The other day, an interesting question was posed to me by a commenter in Broadsnark’s blog who was asking how Anarchist principles (i.e. Mutual Aid and Direct Action) can help him in his current life:

35 yr. old male, struggling to survive in the trading pits of the Chicago Mercantile Exchange with Fed controlled interest rates serving as the main cause of my detriment[…]The Fed is crushing my first entrepreneurial attempt, the state is delaying my second. What can I learn from, support, and make use of Anarchist principles in my day to day life both economically and in regards to my pursuit of making my life and my family the best for us, while living my life by standards that I believe are beneficial to my family, as well as my community?

This is undoubtedly a question that anyone who might be investigating Anarchism might be asking. “How can this philosophy improve my current conditions?” and it certainly deserves some consideration.
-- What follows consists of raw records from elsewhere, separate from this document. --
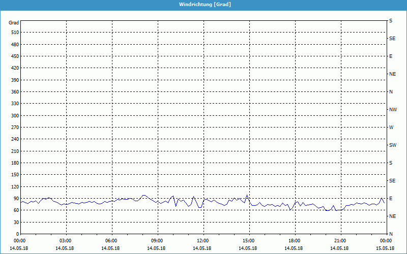Screen dimensions: 407x254
Task: Select the 03:00 time axis marker
Action: click(66, 241)
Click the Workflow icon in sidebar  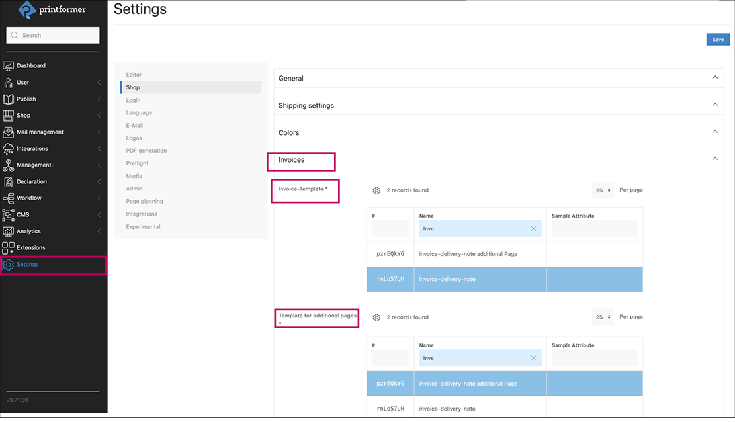pyautogui.click(x=8, y=198)
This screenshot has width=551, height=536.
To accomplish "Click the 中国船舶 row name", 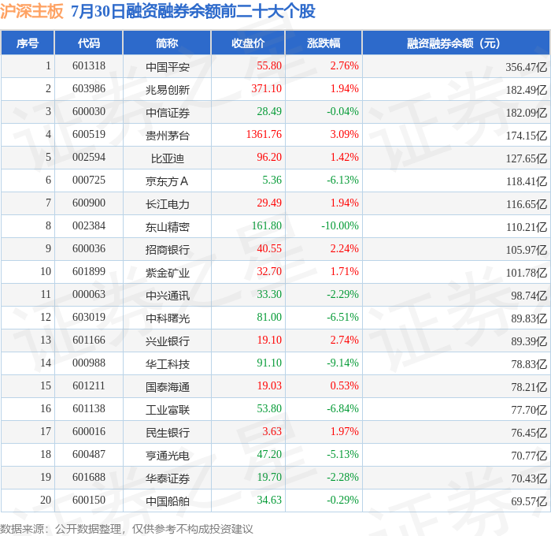I will [168, 501].
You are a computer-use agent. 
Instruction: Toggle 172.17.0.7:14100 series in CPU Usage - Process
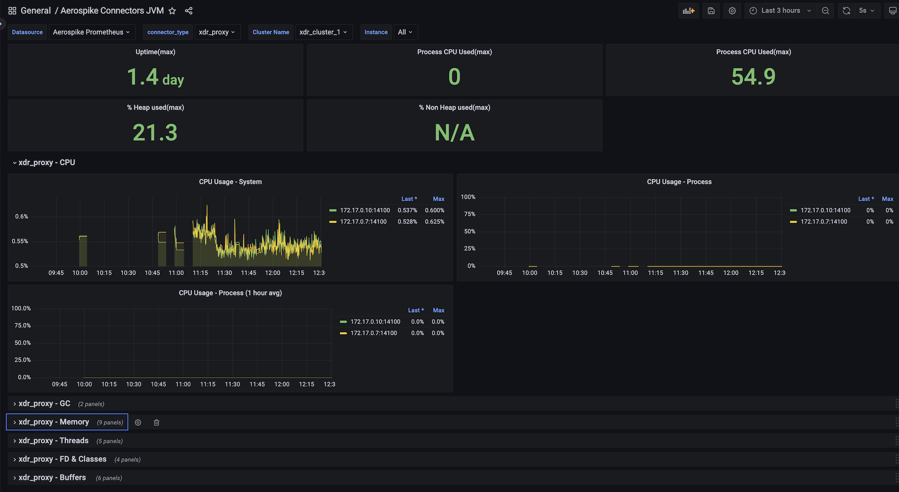pyautogui.click(x=824, y=221)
The first problem is in the way that this question is posed. It puts forth a lot of  premises that are incompatible in the first place and then asks how one would reconcile this. It’s obvious that the author of the comment has already decided that the State regulations is his primary problem and thus a beneficial solution should be one that has such a deregulation in the solution.  This of course only serves to exemplify further how people tend to choose their political orientation from their immediate short-term situation.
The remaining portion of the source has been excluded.